The answer is maybe. You need to reduce that text to a set of features that you can pipe into a clustering algorithm, and what’ll really make or break your approach is how you convert the text.

There are two types of features and related clustering algorithms: categorical and numerical. Numerical features are the most commonly supported by out of the box clustering tools (meaning most of the algorithms made easily available to you will expect numerical features). Categorical features can be reduced to binary numerical features, however, though whether that’ll make sense for your data depends: For example, if products have a set of categories they can be sorted into you may want to just use that data along with K-Modes clustering or some other approach that considers categorical features. (Though to me those don’t really seem to produce useful results.)

For short text clustering I’d try an ngram frequency approach, wherein you reduce the text to a set of features describing the frequency of ngrams from, say, unigram up to trigram. You’re attempting to balance the number of features you end up needing to process with the amount of locality information you need to get a useful result. If you end up with far too many features, you could attempt to cull them with an approach such as PCA, but it may not even be necessary.

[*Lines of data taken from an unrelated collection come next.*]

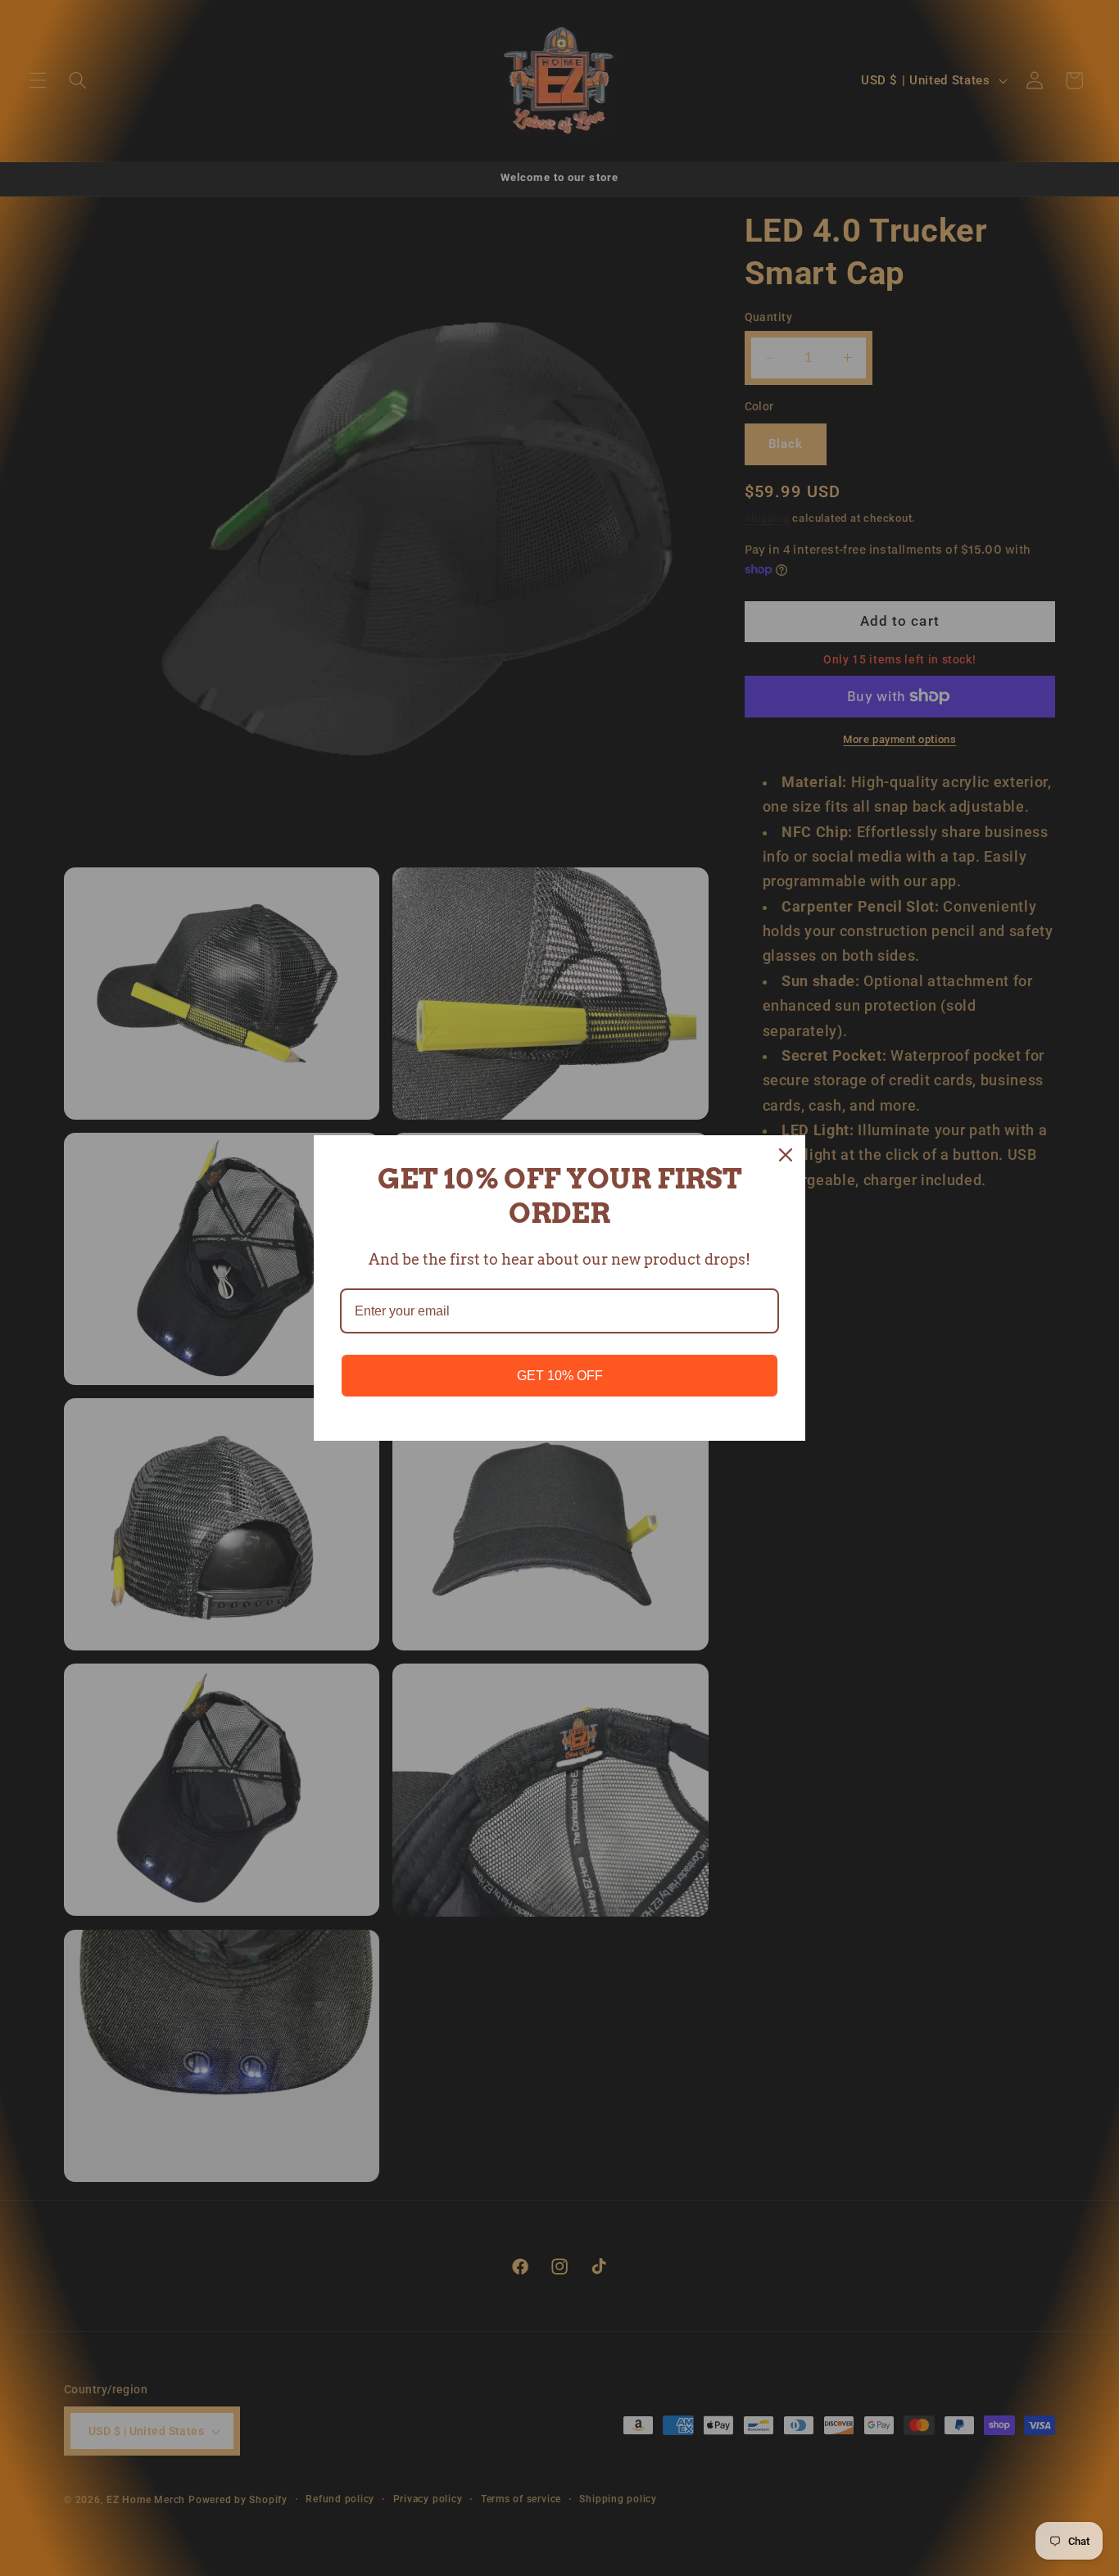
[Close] (785, 1155)
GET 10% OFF (560, 1376)
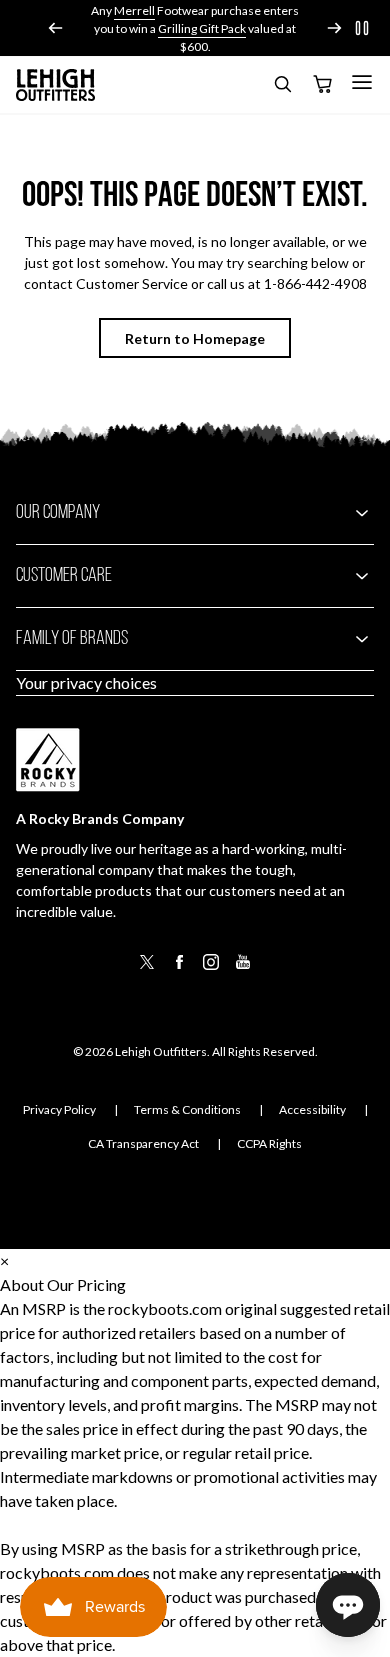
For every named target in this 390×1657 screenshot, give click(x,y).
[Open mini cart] (322, 85)
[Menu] (362, 82)
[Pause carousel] (362, 28)
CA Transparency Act (143, 1143)
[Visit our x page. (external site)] (147, 968)
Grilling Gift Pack (202, 28)
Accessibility (312, 1109)
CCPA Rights (269, 1143)
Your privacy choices (86, 682)
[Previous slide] (56, 28)
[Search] (282, 87)
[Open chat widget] (348, 1605)
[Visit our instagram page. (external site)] (211, 968)
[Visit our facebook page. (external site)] (179, 968)
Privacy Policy (59, 1109)
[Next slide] (334, 28)
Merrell (134, 10)
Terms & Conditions (187, 1109)
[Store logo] (56, 85)
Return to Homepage (195, 338)
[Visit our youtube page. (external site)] (243, 968)
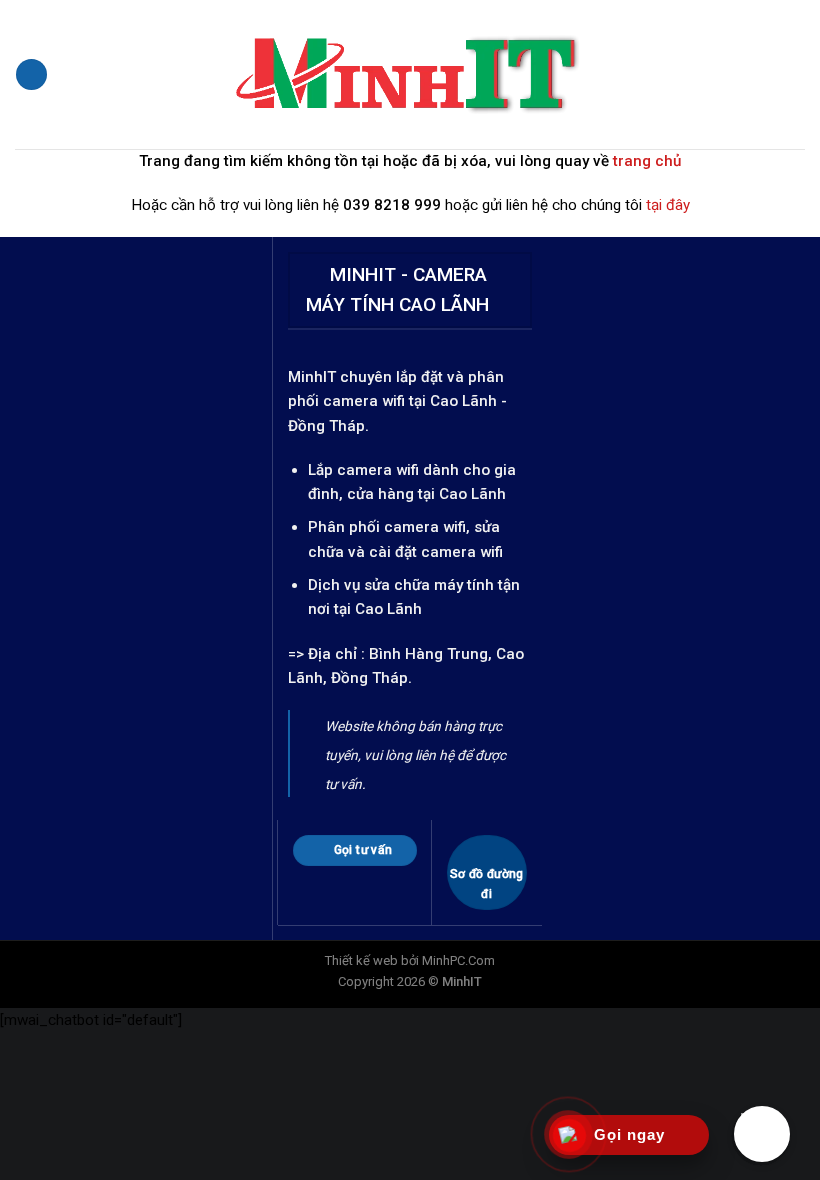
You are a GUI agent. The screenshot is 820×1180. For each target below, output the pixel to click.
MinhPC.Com (458, 960)
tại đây (668, 205)
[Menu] (31, 74)
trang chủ (647, 161)
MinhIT (314, 377)
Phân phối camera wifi (387, 527)
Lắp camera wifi (363, 470)
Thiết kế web (361, 960)
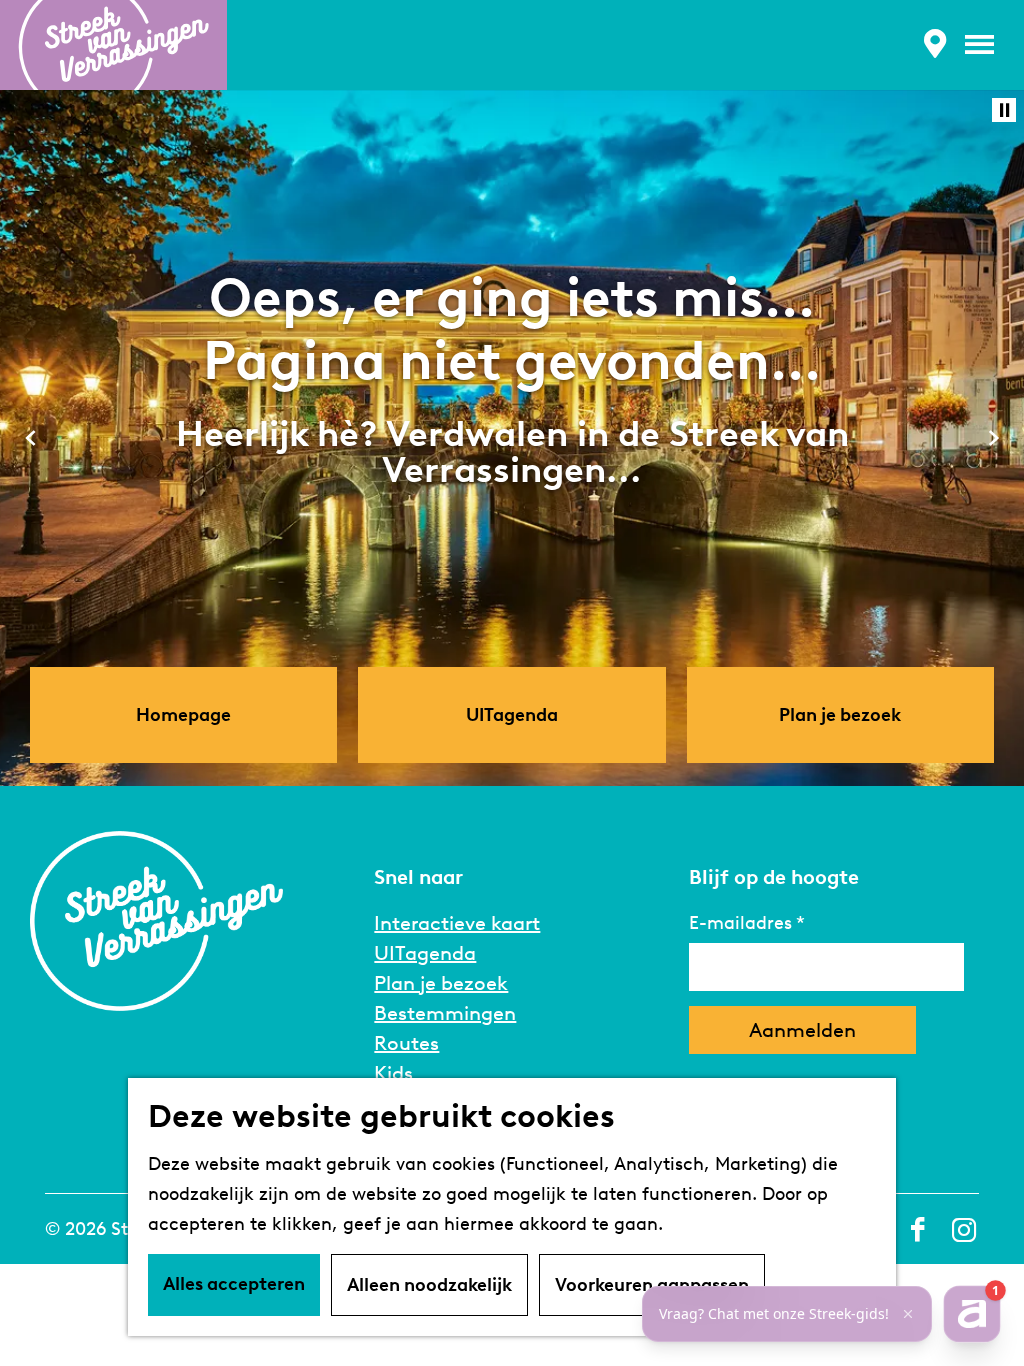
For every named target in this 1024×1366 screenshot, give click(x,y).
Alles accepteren (234, 1284)
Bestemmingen (445, 1013)
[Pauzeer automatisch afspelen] (1004, 110)
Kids (393, 1073)
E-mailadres (740, 923)
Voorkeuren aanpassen (652, 1285)
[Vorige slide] (30, 437)
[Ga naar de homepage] (113, 45)
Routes (406, 1043)
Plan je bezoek (441, 983)
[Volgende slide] (993, 437)
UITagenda (425, 953)
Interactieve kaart (457, 923)
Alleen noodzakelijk (429, 1285)
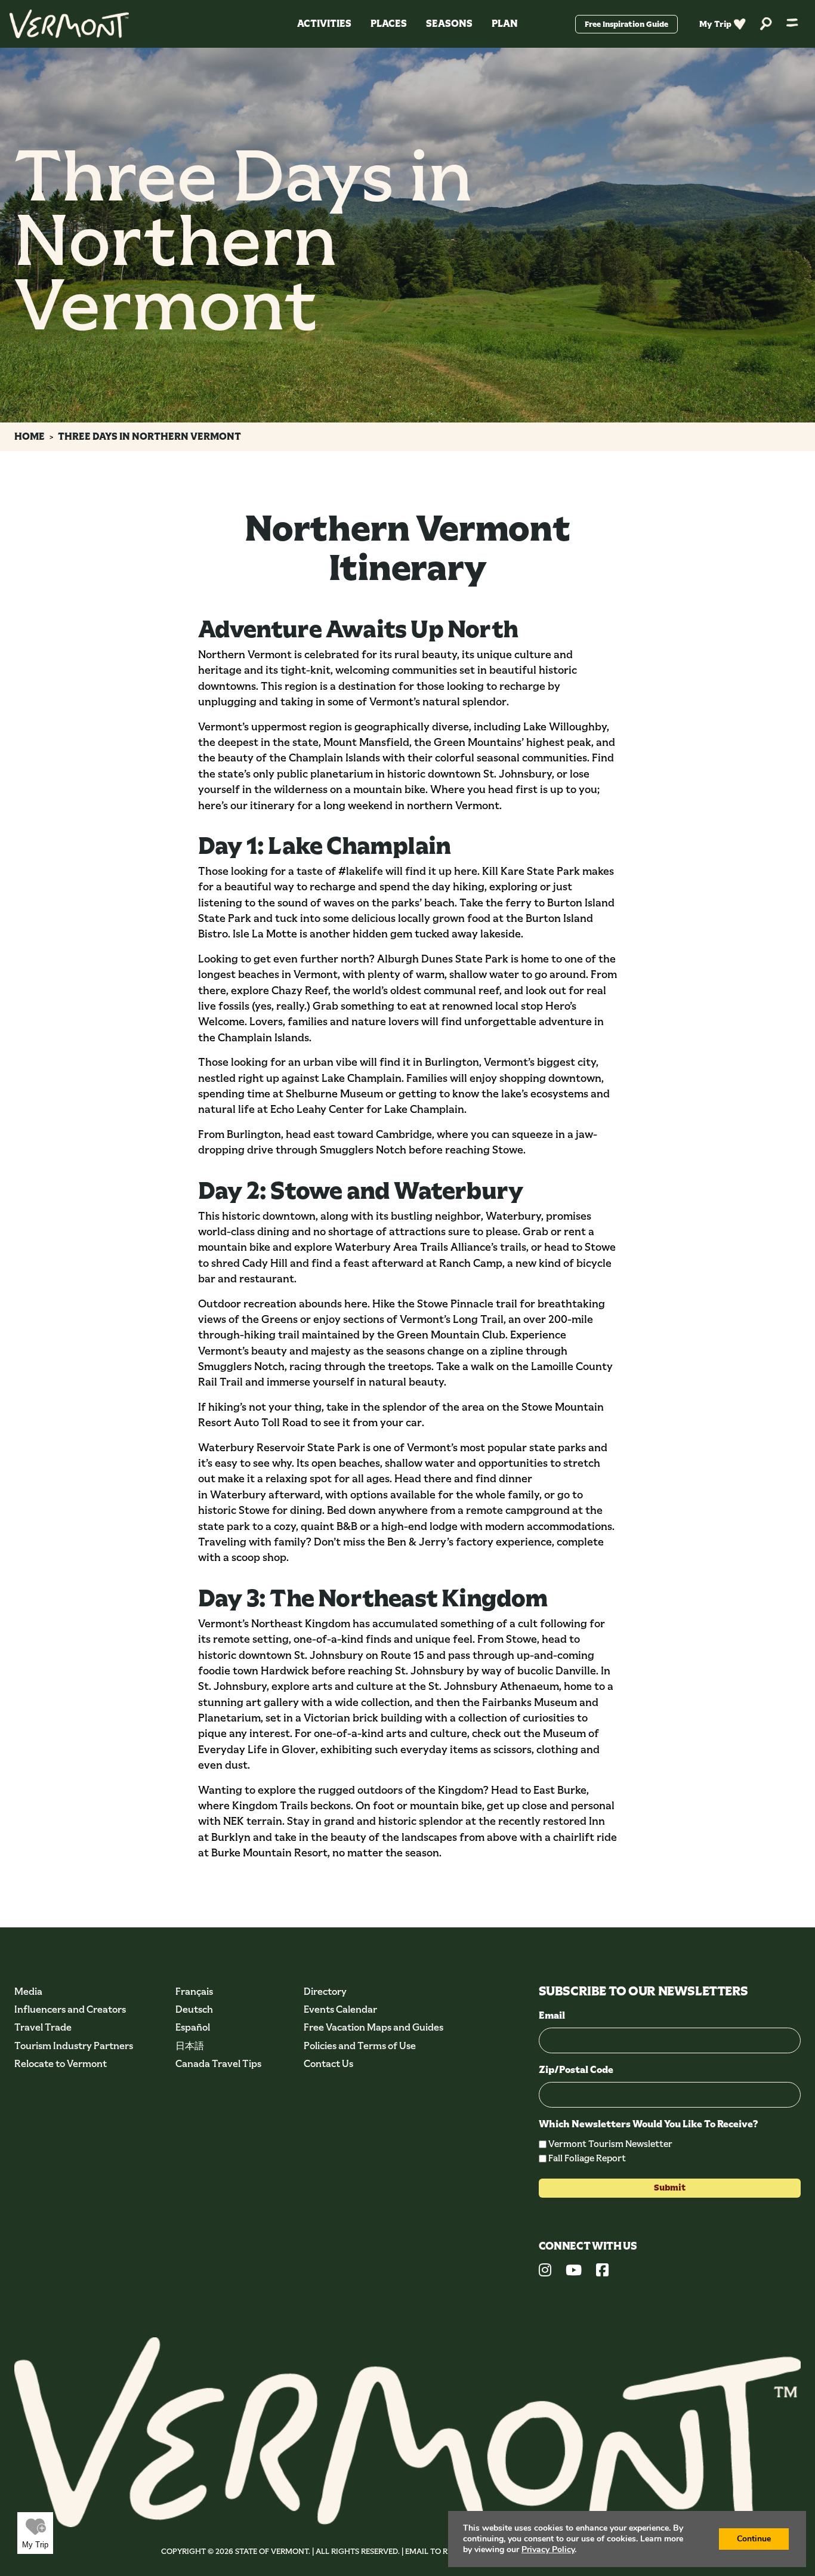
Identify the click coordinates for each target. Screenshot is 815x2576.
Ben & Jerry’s (420, 1542)
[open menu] (792, 23)
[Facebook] (602, 2272)
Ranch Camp (470, 1263)
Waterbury (513, 1216)
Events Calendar (340, 2009)
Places (389, 23)
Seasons (449, 23)
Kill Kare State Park (531, 871)
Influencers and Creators (70, 2009)
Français (194, 1991)
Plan (505, 23)
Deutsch (194, 2009)
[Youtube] (574, 2272)
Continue (754, 2538)
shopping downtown (550, 1078)
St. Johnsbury (328, 1655)
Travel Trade (43, 2027)
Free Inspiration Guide (626, 24)
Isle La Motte (265, 934)
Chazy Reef (299, 991)
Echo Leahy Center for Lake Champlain (367, 1109)
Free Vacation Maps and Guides (373, 2027)
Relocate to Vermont (60, 2063)
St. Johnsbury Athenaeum (493, 1686)
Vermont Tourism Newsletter (610, 2144)
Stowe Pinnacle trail (467, 1304)
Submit (670, 2187)
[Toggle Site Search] (766, 24)
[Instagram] (545, 2272)
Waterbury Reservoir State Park (279, 1448)
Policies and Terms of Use (360, 2045)
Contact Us (328, 2063)
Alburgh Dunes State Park (442, 959)
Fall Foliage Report (587, 2158)
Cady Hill (265, 1263)
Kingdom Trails (270, 1806)
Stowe (507, 1150)
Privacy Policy (548, 2549)
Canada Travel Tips (218, 2063)
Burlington (452, 1062)
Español (192, 2027)
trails (513, 1247)
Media (28, 1991)
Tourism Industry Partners (73, 2045)
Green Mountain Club (451, 1335)
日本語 (189, 2045)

Do note that I’m only a little above 0 in terms of insight or knowledge, so take my advice with a good heap of salt. Clustering of this data would group together products that are described “similarly”, but “similarly” in this case doesn’t imply the products are in fact similar, but only that they’re described in a similar manner.

You may also want to explore graph clustering over vector clustering, which—while there may be no out of the box solutions readily available—is likely a much better fit for text in general.

Oh wow, I still find the level of effort the HN crowd puts into being helpfull, amazing. You sir rock!
If you're interested in clustering text documents, the canonical algorithm would be latent Dirichlet allocation, which is a topic modeling algorithm. You can find latent Dirichlet allocation in sklearn; however, you're more looking for something that returns a raw similarity score it sounds like, in which case it might be interesting to check out word2vec. Perhaps checkout this stack overflow answer: https://stackoverflow.com/questions/22129943/how-to-calculat...
That you very much, I'll look into those.
In addition to everyone suggesting the classic n-gram approaches, now it is rather easy to use a word2vec (google it) representation of the words instead - obtain a mapping between words and an array of x numbers (either by finding a pretrained word2vec model on internet or training one on texts from your special domain), and then just run clustering on those numbers instead.